Consigna A: En el texto sobre la reconciliación, ¿cuáles son los cuatro novísimos del hombre?
Consigna B: Devuelve sin cambios el fragmento del texto sobre la reconciliación que va desde "Suscitar en el" hasta "a la reconciliación.", ambos incluidos.

Insidiados por la pérdida del “sentido del pecado”, a veces tentados por alguna ilusión poco cristiana de impecabilidad, los hombres de hoy tienen necesidad devolver a escuchar la advertencia de san Juan: "Si dijéramos que no tenemos pecado, nos engañaríamos a nosotros mismos y la verdad no estaría en nosotros" (1Jn 1,8). Sin embargo los hombres de hoy pueden sentirse aliviados por la promesa divina que los abre a la esperanza de la plena reconciliación. "Sí, el Señor es rico en misericordia"; "El Señor es misericordia".
Suscitar en el corazón del hombre la conversión y la penitencia y ofrecerle el don de la reconciliación es la misión connatural de la Iglesia, continuadora de la obra redentora de su divino Fundador.
Para una sabia catequesis sobre la conciencia se pueden encontrar preciosas indicaciones tanto en los doctores de la Iglesia, como en la teología del Concilio Vaticano II, especialmente en los documentos sobre la Iglesia en el mundo actual y sobre la libertad religiosa. La Iglesia no puede omitir una constante catequesis sobre lo que el lenguaje cristiano tradicional designa como los cuatro novísimos del hombre: muerte, juicio (particular y universal), infierno y gloria. Solamente en esta visión escatológica se puede tener la medida exacta del pecado y sentirse impulsados decididamente a la penitencia y a la reconciliación.

Información proporcionada:
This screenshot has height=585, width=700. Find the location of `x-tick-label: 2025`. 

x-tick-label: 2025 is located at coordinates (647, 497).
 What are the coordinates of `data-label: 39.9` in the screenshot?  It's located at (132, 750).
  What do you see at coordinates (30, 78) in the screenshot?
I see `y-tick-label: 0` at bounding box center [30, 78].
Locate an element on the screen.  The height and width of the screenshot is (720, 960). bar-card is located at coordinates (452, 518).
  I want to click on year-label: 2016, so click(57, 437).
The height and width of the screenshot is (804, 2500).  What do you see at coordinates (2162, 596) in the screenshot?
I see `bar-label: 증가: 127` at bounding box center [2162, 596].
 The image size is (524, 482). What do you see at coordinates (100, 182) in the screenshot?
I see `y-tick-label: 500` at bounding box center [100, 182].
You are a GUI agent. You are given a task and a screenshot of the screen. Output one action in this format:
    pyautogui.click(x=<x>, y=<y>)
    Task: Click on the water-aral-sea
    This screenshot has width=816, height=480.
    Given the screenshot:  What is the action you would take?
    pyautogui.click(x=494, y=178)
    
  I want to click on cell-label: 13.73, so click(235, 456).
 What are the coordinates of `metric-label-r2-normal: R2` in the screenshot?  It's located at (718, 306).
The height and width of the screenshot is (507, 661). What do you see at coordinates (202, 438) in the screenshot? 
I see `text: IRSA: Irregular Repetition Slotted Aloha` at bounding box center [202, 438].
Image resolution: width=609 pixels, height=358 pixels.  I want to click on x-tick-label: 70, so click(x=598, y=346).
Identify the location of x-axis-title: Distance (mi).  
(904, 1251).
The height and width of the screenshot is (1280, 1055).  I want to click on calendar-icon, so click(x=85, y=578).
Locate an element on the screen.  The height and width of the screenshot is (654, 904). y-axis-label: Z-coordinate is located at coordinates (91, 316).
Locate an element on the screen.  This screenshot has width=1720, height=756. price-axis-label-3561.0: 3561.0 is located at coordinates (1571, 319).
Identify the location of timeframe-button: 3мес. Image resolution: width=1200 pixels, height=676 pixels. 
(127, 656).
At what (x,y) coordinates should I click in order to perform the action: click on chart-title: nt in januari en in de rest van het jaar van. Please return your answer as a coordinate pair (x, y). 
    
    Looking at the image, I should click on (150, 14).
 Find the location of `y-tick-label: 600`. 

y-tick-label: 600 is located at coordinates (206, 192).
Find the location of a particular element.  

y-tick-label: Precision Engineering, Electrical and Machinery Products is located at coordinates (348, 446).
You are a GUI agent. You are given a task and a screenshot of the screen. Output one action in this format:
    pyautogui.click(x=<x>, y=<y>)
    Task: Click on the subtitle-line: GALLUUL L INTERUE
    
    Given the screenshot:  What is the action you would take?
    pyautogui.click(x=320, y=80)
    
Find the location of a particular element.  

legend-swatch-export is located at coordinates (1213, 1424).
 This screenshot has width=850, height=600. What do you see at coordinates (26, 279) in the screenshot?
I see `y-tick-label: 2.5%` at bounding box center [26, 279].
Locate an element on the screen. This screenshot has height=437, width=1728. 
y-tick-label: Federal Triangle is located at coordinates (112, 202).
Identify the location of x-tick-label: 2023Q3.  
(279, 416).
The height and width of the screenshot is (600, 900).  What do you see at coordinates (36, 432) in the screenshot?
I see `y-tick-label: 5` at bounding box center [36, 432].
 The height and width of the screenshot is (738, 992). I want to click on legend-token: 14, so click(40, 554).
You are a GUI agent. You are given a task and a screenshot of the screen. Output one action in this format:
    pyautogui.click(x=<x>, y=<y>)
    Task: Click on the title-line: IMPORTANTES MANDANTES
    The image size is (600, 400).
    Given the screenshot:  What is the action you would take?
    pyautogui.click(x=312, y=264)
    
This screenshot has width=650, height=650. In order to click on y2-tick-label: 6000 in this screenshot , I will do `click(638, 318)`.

Solución desarrollada A: Muerte, juicio (particular y universal), infierno y gloria.

Solución desarrollada B:
Suscitar en el corazón del hombre la conversión y la penitencia y ofrecerle el don de la reconciliación es la misión connatural de la Iglesia, continuadora de la obra redentora de su divino Fundador.
Para una sabia catequesis sobre la conciencia se pueden encontrar preciosas indicaciones tanto en los doctores de la Iglesia, como en la teología del Concilio Vaticano II, especialmente en los documentos sobre la Iglesia en el mundo actual y sobre la libertad religiosa. La Iglesia no puede omitir una constante catequesis sobre lo que el lenguaje cristiano tradicional designa como los cuatro novísimos del hombre: muerte, juicio (particular y universal), infierno y gloria. Solamente en esta visión escatológica se puede tener la medida exacta del pecado y sentirse impulsados decididamente a la penitencia y a la reconciliación.